表作成の参考文献:『介護福祉士国家試験受験ワークブック2023 上』(中央法規出版)[週刊朝日 2022年12月2日号より]
表作成の参考文献:『介護福祉士国家試験受験ワークブック2023 上』(中央法規出版)[週刊朝日 2022年12月2日号より]

 介護職や医療職の人が絶えず出入りするようになり、「あぁ本格的な在宅介護生活に入ったのだ」と、隣の区に住む記者は覚悟した。
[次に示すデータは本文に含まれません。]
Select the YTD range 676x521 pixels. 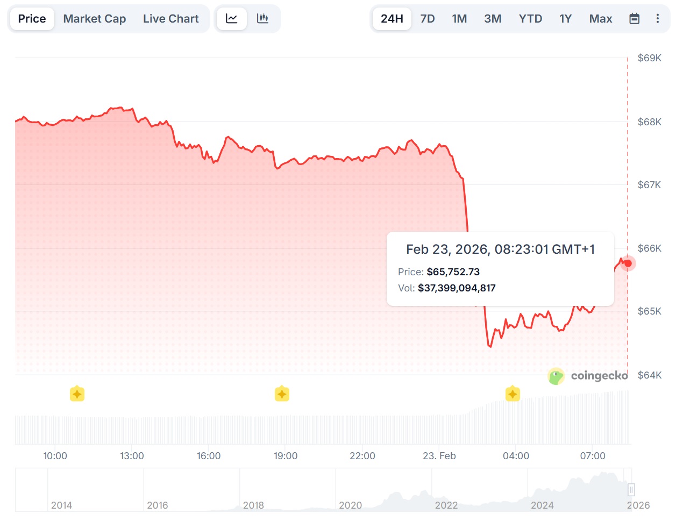tap(530, 19)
 転倒で生活が一変する前も末っ子である私は親離れができておらず、ことあるごとに電話をかけてこう尋ねていた。

「何か困ったことはない?」

■家の中の異臭 介護のきっかけ

 母はいつも突き放すようにこう返すだけだった。

「助けてもらいたい時になったら、ちゃんと言うから。大丈夫、心配しないで。ありがとう」

 とはいえ、「みそ汁を作るのに1時間もかかっちゃって」と笑って言う母の話を聞くと、「包丁でけがでもしたらどうしよう」と不安になった。時間ができれば母が好きな肉じゃがを作って持参したり、大好きなりんごや柿の皮をむいて届けたり。掃除や洗濯もした。
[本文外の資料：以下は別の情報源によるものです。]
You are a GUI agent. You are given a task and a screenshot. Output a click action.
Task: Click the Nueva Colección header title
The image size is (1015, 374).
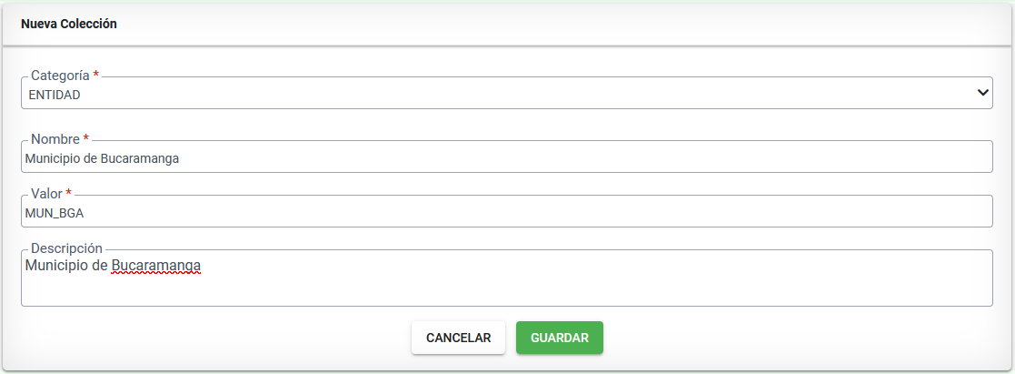pos(69,24)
 目が悪くなってからも家事をこなしていた母だが、5、6年ほど前から徐々に家が片付かなくなっていた。食卓の上には耳かきや請求書、食べかけのお弁当や開封済みのアーモンドの袋などがあり、食事の時はそれらをどけてからお皿を置くような状態だった。冷蔵庫には賞味期限の切れた食材があふれている。廊下には段ボールがたまり、ほっておくとゴミ屋敷になりかねなかったので、私は実家に行くたびに片っ端から片付けていた。

「あなたが来るとゴミが大量に出る」

 母からはよく皮肉めかして言われた。私が台所に入ることを拒んだので、母の電話中に急いで音が出ぬよう洗い物をしたり、トイレに行った隙にゴミの仕分けをしたりした。瓶や缶の音に敏感だからだ。気づかれた時は「余計なことをしないで」と怒られた。けんかになることも多かった。

 今思えば、両親の家だし母の人生なのにずいぶん勝手なことをしたな、と後悔しきり。食器もだいぶ処分したし、家具の移動もした。母が長年使っていた座椅子の座面は浅く椅子からずり落ちそうだったので福祉用の椅子をプレゼントし、取り寄せたカタログから自助具や福祉用具も買った。